With 2003's Catalpa (essentially home-made demos released due to popular interest and then nominated for the prestigious Short List Music Prize by Tom Waits), 2004's Escondida and 2006's Springtime Can Kill You (which Rolling Stone said "feels better than a good cry"), she evolved a sound that existed in its own time, as if it could have been recorded anywhere between God knows when and yesterday. The Living & the Dead shares that same quality, but its timelessness is rooted in the present. Take Holland's description of the song “Your Big Hands”:

"It's just terribly naïve—it’s the kind of song Daniel Johnston made me feel brave enough to write," she says. "It starts out with these beautiful dirty guitar chords from M Ward, almost like a Rolling Stones song...the overall feel of this song owes a debt to Waits' version of rock ala 'Downtown Train'...then, in the middle of the song, all that has disappeared...you feel as though you're wandering around in the woods--there are owls and shooting stars…but then the song burns out with a mess of distorted guitars.”

In many ways, this album is a chronicle of her own journey. The driven "Corrido Por Buddy" (about a friend who sunk so far into addiction that Holland didn't recognize him on the street) is both character study and self-examination/recrimination – a sense magnified for the singer by not just one, but two instances of eerily identical poltergeist phenomena in the studios while the band was recording "...Buddy." The phenomena were witnessed by three band members, and occurred both in Portland and New York, during the song's production.

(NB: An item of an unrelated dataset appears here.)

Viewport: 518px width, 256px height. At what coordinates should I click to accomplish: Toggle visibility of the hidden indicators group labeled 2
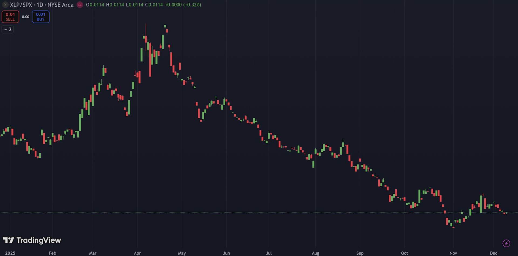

"The Future" is a presentation of beautiful poetry which arose out of personal misery – "When I wrote that I was really kind of crying and holding on to the piano—it’s about the hell of breaking up and moving out at the same time.”

"Palmyra" is a prayer for the broken-hearted and traumatized, both individuals and communities. The first half paints a picture a love-lorn traveler pulling herself back together after a disastrous affair. The second half is lovingly and respectfully dedicated to the hard-pressed people of New Orleans' Ninth Ward, hallowed estuary of some of the finest music the world has ever witnessed.

Upon hearing the completed album, Holland says, "I hear a lot of interesting connections between the songs that I didn't premeditate. 'Sweet Loving Man,' (a very modern love song, based on South Louisiana dance music) is sitting right next to 'Love Henry' (which is ancient as hell.) The first song is about a lover who sets out to attempt a life free from heart-break, by any means necessary. And the second is a twisted tale of a scheming rich woman who kills her lover in a fit of jealousy. It's like putting two opposite colors next to each other on a painting.”

The perceived space between ancient and modern seems to fade away. If something speaks to you and is meaningful, dates can become irrelevant. In that way, Holland's work has always been characterized as timeless. This album lives and breathes through memories of the past via reflection and resurrection, and grows into the present tense. The Living and the Dead reflects those timeless elements that make Holland's songwriting so powerful. It's multi-faceted, emotionally rich, and a continuation of one songwriter's existence within her own worlds and outside others. Enjoy Yourself.